HailTrace’s mission is to simplify weather by fostering innovation, passion, and excellence. We embrace taking risks to improve our technology and products for the industries we serve. Our vision is to be a trusted, independent source for forensic weather information, positively impacting everyone we interact with. At HailTrace, our values of Curiosity, Excellence, Risk, and Respect drive us to continuously improve and make a difference.
Role Overview
The Senior Systems Engineer at HailTrace will help define and operate the core infrastructure foundations that keep our platforms secure, reliable, and scalable. This role is responsible for the design, organization, and operational health of our cloud systems, identity and access controls, networking, compute environments, storage, disaster recovery posture, and infrastructure standards.
This person will serve as a senior technical owner of the systems layer of the business. Rather than focusing primarily on application delivery pipelines, this role emphasizes building and maintaining dependable infrastructure that our engineering teams and products can safely run on. You will work closely with engineering leadership and software teams to ensure HailTrace’s systems architecture supports current operations and future growth.
Key Responsibilities
- Infrastructure Architecture: Design and evolve HailTrace’s core cloud and infrastructure architecture with a focus on reliability, security, maintainability, and cost-awareness.
- Cloud Systems Management: Own and improve the health of our cloud environments, including compute, networking, storage, secrets management, identity, and access patterns.
- Reliability and Availability: Ensure systems are designed for high availability and resilience, with strong operational practices around redundancy, backup, recovery, and failure planning.
- Identity and Access Management: Establish and maintain secure, well-governed access controls across infrastructure, services, and operational tooling.
- Security Hardening: Drive infrastructure security best practices, including system hardening, secrets handling, vulnerability reduction, and secure configuration standards.
- Monitoring and Incident Readiness: Improve infrastructure visibility through monitoring, logging, alerting, and operational runbooks so that issues can be detected and addressed quickly.
- Operational Standards: Define and maintain standards for infrastructure configuration, environment consistency, change management, and system lifecycle management.
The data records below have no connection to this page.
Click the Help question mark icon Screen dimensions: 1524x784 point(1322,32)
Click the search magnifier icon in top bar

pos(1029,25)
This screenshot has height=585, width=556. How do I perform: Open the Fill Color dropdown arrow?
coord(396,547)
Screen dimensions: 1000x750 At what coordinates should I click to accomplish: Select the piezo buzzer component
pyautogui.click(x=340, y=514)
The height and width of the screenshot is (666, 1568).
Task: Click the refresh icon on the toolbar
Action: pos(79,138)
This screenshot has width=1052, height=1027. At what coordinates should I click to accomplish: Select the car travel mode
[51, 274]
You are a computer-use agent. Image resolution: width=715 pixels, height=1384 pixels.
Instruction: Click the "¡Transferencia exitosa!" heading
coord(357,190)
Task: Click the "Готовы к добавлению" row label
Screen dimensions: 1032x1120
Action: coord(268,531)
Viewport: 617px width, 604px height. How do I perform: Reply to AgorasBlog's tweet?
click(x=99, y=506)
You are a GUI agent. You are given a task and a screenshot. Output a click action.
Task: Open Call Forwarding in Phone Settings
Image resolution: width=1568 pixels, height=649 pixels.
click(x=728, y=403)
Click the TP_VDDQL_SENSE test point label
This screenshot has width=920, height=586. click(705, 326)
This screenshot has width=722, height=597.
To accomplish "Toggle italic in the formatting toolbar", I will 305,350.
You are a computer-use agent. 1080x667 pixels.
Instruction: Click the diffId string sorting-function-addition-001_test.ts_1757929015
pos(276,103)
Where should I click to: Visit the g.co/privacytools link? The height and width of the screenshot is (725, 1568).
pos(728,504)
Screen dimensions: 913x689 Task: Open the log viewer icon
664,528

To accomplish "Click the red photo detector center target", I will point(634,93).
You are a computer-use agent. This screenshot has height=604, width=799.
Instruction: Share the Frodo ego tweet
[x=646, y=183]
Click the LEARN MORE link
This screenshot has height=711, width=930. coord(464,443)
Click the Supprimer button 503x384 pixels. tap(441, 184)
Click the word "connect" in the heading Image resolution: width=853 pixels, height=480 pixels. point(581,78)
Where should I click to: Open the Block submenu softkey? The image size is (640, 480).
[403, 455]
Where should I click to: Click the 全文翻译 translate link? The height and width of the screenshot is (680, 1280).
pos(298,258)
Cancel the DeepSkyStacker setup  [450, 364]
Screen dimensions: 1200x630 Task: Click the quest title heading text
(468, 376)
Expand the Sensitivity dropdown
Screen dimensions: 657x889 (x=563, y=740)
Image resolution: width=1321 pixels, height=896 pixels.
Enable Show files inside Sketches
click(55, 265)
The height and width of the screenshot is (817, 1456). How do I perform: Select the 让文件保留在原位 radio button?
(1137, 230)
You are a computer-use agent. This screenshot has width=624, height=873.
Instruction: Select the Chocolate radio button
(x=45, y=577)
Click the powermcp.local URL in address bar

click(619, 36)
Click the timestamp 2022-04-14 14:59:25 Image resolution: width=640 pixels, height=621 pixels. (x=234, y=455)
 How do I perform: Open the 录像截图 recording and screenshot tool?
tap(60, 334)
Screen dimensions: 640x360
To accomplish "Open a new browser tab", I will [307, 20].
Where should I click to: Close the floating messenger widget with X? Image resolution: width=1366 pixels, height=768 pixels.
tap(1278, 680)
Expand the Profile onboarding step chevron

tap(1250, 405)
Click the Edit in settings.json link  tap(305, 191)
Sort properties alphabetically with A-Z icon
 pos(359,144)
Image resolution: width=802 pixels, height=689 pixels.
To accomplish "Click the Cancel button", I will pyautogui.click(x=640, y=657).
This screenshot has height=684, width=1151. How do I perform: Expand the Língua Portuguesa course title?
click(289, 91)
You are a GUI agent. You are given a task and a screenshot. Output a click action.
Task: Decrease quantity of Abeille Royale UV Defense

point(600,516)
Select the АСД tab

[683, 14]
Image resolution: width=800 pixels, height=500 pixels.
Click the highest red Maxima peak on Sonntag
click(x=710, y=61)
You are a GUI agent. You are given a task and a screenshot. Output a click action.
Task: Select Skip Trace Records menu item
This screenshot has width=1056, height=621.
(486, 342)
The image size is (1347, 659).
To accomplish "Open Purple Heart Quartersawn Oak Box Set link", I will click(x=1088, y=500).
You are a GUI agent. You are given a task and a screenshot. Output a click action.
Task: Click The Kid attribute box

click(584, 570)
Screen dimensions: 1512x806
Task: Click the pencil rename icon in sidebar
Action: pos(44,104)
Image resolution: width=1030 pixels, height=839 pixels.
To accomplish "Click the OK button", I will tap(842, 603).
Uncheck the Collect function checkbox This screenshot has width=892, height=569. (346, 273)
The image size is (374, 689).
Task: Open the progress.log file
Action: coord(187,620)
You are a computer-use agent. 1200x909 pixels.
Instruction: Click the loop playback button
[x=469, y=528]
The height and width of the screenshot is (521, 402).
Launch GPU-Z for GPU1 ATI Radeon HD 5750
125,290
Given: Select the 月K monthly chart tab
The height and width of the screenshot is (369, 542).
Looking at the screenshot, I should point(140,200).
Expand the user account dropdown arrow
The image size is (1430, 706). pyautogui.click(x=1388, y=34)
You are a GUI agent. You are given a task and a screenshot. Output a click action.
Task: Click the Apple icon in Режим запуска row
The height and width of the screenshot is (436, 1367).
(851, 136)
- Disaster Recovery and Business Continuity: Develop and maintain practical backup, restoration, and recovery approaches for critical systems and services.
- Cross-Functional Partnership: Partner with software engineers and technical leadership to ensure infrastructure decisions support application needs without sacrificing stability or security.
- Mentorship and Stewardship: Provide senior guidance on infrastructure and systems practices, helping raise the bar for operational discipline and technical decision-making across the organization.
Qualifications
- Experience: 5 years of experience in systems engineering, cloud infrastructure, platform operations, or a related infrastructure-focused role.
- Infrastructure Depth: Strong experience with cloud platforms such as GCP, AWS, or Azure, especially in the design and operation of production infrastructure.
- Systems Expertise: Strong understanding of networking, Linux systems, identity and access management, storage, backup and recovery, and infrastructure reliability.
- Automation Mindset: Comfortable using automation and infrastructure-as-code tools to improve consistency and reduce manual operational risk, while keeping the emphasis on sound systems design.
- Observability: Experience implementing and improving logging, monitoring, and alerting for infrastructure and platform health.
- Security Awareness: Strong understanding of infrastructure security best practices and operational safeguards.
- Problem Solving: Able to think clearly about systems tradeoffs, failure modes, scaling concerns, and long-term maintainability.
- Leadership: Demonstrated ability to take ownership of infrastructure domains, influence standards, and help guide technical direction.
- Communication: Able to communicate clearly with both engineers and non-technical stakeholders about infrastructure risks, priorities, and decisions.
Why Join HailTrace
- Be a key player in shaping the reliability and long-term health of the infrastructure that powers HailTrace.
- Help build secure, dependable systems that support meaningful products serving the restoration, insurance, and disaster recovery industries.
- Work with a team that values curiosity, excellence, thoughtful risk-taking, and respect.
- Competitive salary and benefits package.